To me, cooking a meal and taking the time, nurturing the ingredients into a state of edible beauty…voluptuous.
6 poblano chiles, roasted
1 pound Yukon Gold potatoes, peeled and boiled until soft (30-40 minutes)
2 cloves garlic, minced or run through a garlic press
1/4 cup parsley, chopped
1/2 cup milk
1/2 cup Monterey Jack cheese, grated
1/2 cup Cotija cheese, grated
3 tablespoons olive oil
1 tablespoon butter
Salt and Pepper to taste
Place the still hot cooked potatoes, garlic, milk, oil and butter in a large bowl and mash with a potato masher until smooth. Let cool until warm. Add cheeses and parsley and stir until mixed. Season with salt and pepper to taste.
Starting one half inch from the stem of the pepper, make a cut in the chiles going down the length of the poblano ending a half inch from the bottom of the pepper. Carefully dislodge and remove all of the seeds (do this under running water as the oils from the peppers can be strong and make you cough and sneeze). Place peppers on paper towels, cut side down, to dry.
Pre heat oven to 375 degrees.
Using a small spoon, fill the peppers with the potato mixture to the point of almost overflowing and gaping open. Top off with a sprinkle of both cheeses.
Heat in oven for 15-20 minutes or until bubbling and just browning on top. Serve with warm ranchero sauce and sour cream.
Chicken Chile Rellenos
1 whole rotisserie or smoked chicken, pulled and shredded (3 cups)
6 poblano chilies, roasted
1/2 jalapeno chile, roasted, seeded and minced
1/2 cup yellow onion, chopped
1 can diced fire roasted tomatoes
1/3 cup cilantro, chopped coarse
1/2 tablespoon smoked paprika or chile powder
1 teaspoon cumin
2 tablespoons olive oil
2 cloves garlic, minced
1 1/2 cup Montery Jack cheese, grated
1/2 cup Cotija cheese, grated
Cooking oil – enough to fill your saucepan to a 1 inch depth.
Starting one half inch from the stem of the pepper, make a cut in the chiles going down the length of the poblano ending a half inch from the bottom of the pepper. Carefully dislodge and remove all of the seeds (do this under running water as the oils from the peppers can be strong and make you cough and sneeze). Place peppers on papertowels, cut side down, to dry.
In a large sauté pan, heat the olive oil. Add the onions, and cook a few minutes until soft. Stir in the garlic and the cumin for about 30 seconds and then add the chicken, tomatoes and jalapeno and mix until well combined. Sprinkle the paprika or chile powder over the chicken and stir.
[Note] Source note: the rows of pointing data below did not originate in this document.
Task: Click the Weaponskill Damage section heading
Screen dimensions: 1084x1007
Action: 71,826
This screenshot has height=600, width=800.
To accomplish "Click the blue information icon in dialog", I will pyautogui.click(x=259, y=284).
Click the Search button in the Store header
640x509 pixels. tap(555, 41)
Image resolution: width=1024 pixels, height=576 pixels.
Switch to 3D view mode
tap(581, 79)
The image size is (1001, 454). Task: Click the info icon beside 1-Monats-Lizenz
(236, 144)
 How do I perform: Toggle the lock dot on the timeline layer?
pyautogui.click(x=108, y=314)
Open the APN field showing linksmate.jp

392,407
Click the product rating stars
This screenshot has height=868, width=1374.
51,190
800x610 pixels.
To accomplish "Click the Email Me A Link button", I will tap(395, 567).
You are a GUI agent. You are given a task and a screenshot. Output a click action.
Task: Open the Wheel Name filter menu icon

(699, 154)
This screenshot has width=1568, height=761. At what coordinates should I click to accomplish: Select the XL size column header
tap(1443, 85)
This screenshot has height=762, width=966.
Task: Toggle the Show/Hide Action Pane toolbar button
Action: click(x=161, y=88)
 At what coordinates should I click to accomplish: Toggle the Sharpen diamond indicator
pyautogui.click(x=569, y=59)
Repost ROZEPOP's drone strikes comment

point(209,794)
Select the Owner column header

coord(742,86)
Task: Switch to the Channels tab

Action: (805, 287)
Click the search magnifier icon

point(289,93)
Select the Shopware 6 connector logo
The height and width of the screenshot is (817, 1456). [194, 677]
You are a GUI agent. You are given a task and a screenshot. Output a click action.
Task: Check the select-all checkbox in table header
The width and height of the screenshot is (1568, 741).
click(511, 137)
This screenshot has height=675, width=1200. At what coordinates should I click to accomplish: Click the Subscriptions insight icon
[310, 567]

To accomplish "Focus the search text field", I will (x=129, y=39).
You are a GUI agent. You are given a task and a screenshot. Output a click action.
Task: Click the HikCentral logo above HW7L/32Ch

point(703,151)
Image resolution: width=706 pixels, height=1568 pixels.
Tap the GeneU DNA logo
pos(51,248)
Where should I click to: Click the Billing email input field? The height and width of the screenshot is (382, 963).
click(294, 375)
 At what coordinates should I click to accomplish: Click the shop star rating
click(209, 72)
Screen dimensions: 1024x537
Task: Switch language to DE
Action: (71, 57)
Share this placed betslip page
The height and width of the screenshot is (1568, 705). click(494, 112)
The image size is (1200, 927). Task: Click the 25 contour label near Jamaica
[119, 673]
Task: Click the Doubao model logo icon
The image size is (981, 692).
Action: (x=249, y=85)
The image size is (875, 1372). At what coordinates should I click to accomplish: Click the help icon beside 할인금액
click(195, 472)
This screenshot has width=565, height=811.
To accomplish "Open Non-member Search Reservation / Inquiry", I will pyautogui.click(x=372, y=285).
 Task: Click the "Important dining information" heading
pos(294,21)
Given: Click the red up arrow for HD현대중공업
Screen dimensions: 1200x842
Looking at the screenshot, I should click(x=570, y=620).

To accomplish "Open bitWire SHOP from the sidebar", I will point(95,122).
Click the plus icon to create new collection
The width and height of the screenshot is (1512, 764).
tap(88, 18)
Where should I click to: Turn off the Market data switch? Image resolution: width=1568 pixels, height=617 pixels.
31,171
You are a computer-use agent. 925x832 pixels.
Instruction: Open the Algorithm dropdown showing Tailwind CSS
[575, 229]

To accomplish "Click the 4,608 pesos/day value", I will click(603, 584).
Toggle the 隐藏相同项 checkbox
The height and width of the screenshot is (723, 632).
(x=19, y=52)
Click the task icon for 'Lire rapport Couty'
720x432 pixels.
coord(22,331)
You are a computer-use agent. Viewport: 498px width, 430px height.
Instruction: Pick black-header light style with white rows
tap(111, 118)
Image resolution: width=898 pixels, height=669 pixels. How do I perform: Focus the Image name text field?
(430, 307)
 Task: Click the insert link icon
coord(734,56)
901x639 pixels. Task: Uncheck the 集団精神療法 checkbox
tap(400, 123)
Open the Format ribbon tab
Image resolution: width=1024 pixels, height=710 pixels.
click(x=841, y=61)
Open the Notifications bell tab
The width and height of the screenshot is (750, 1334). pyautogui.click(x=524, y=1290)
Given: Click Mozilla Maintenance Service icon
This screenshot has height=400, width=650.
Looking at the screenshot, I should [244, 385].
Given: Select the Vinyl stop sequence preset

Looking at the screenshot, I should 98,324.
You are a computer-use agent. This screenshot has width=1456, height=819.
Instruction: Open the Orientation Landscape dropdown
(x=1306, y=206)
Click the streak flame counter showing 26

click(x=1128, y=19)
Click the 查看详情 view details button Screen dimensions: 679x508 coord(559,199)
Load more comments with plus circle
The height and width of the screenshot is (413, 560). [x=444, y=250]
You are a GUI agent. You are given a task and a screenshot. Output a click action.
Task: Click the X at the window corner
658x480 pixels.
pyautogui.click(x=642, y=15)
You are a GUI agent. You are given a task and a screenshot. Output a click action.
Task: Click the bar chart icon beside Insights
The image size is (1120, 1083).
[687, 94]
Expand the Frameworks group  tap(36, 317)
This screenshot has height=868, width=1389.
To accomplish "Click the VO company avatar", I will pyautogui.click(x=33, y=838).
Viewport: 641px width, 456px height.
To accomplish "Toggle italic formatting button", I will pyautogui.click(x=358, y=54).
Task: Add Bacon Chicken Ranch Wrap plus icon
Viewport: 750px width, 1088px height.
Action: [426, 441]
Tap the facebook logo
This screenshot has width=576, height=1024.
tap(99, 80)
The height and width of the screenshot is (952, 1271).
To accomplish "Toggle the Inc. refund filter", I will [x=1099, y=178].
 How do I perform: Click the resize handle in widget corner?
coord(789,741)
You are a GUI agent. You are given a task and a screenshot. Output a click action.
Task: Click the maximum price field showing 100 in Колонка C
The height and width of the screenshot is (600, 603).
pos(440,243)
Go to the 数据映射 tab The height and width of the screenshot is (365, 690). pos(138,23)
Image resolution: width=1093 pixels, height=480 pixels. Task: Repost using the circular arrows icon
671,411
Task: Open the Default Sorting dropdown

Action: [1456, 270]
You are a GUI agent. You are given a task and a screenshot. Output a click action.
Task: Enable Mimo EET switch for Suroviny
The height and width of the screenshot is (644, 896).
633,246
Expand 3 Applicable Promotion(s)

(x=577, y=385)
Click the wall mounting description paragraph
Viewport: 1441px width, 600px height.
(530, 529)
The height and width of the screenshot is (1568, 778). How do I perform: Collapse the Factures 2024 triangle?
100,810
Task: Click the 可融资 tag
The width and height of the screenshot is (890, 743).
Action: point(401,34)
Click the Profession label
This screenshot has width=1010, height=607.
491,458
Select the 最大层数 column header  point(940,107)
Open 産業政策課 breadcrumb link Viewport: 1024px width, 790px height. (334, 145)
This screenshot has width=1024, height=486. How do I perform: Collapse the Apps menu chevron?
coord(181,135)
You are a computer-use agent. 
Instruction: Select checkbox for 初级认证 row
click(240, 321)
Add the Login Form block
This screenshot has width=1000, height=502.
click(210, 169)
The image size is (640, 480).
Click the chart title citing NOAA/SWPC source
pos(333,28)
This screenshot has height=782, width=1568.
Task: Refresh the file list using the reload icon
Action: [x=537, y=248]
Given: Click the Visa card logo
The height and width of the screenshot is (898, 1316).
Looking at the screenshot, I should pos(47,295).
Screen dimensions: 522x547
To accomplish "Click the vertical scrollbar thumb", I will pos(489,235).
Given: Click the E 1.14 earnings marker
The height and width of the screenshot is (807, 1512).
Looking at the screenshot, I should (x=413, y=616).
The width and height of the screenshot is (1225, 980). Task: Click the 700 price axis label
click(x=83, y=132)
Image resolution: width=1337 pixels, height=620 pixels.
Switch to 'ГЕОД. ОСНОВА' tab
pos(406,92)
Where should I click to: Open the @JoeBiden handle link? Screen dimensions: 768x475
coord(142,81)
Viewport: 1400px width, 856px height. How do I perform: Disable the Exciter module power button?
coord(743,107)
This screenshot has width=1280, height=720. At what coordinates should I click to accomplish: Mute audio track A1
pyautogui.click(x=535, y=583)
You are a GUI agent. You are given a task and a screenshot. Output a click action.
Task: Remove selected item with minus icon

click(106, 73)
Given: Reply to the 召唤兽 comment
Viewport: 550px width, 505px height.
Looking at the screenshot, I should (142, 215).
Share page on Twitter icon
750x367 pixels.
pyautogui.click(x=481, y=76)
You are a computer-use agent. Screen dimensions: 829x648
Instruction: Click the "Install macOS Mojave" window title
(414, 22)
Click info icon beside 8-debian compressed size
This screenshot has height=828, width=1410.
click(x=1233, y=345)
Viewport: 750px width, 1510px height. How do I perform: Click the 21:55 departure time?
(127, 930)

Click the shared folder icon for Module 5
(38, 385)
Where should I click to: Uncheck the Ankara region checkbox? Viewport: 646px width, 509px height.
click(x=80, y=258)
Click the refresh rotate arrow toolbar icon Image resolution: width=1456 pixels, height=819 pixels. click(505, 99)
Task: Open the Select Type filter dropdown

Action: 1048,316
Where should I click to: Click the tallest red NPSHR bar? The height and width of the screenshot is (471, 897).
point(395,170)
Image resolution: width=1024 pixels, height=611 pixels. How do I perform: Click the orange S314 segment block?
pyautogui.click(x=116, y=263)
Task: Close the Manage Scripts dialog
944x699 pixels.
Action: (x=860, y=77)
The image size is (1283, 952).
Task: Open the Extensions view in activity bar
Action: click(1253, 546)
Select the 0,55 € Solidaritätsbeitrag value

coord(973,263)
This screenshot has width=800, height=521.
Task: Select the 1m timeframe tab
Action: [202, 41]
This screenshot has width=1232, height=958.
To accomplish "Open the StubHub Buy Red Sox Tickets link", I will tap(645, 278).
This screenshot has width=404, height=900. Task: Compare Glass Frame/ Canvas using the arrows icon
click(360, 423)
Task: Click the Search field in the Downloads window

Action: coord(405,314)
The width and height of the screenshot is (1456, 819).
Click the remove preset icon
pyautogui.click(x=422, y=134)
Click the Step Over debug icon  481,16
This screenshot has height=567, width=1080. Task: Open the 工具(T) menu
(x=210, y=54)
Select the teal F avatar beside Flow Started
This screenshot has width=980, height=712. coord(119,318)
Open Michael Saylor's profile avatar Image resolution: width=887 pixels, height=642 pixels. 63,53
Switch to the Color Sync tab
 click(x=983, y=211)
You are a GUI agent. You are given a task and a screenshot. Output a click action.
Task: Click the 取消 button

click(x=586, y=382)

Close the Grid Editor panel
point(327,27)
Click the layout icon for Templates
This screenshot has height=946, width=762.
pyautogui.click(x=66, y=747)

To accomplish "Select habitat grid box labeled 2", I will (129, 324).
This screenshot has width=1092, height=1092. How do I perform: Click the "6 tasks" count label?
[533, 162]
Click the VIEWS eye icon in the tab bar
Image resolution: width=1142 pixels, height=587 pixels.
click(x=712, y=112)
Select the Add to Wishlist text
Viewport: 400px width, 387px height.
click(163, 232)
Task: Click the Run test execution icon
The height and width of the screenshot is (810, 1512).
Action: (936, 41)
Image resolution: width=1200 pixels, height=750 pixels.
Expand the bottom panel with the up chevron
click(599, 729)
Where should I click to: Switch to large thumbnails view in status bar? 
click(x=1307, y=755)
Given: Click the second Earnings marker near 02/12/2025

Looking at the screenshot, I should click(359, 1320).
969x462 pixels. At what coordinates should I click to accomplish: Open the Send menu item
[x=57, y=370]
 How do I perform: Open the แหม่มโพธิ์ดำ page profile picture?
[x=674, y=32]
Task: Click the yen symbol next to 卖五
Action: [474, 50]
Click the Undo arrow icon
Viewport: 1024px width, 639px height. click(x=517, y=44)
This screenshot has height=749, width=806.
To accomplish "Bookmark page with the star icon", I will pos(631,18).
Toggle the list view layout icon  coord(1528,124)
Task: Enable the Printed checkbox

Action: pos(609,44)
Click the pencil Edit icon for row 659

Set aside to cool until warm.
When the chicken mixture is warm enough to handle, add the cheeses and mix gently to distribute the cheese.
Fill the peppers with just enough of the chicken mixture to fill them but still allowing them to close when the edges are pressed together. You can secure with a toothpick, but I find that it isn’t really necessary.
Preparing the dipping batter:
6 eggs, separated
3 tablespoons flour, plus 1 cup for dredging peppers
1 teaspoon salt
Beat egg whites and salt with an electric mixer until soft peaks form, and then gently fold in egg yolks two at a time. Sprinkle the 3 tablespoons of flour on top of eggs and mix in.
Heat the oil to about 350 degrees or until a small spoonful of batter bubbles and floats when it is dropped in the oil.
Place the 1 cup of flour on a plate or tray and have a baking tray lined with paper towels close by.
Dredge the peppers in the flour and then, holding onto the stem, dip in the batter, making sure they are completely coated. Carefully place the pepper into the hot oil.
Using a large spoon, gently baste the top and sides of the peppers with the hot oil. Once the bottom of the peppers are browned, with two spatulas or tongs, flip the pepper over and cook until golden brown. Remove and place on paper towels to drain.
Serve with warm ranchero sauce, sour cream and a sprinkle of cheese.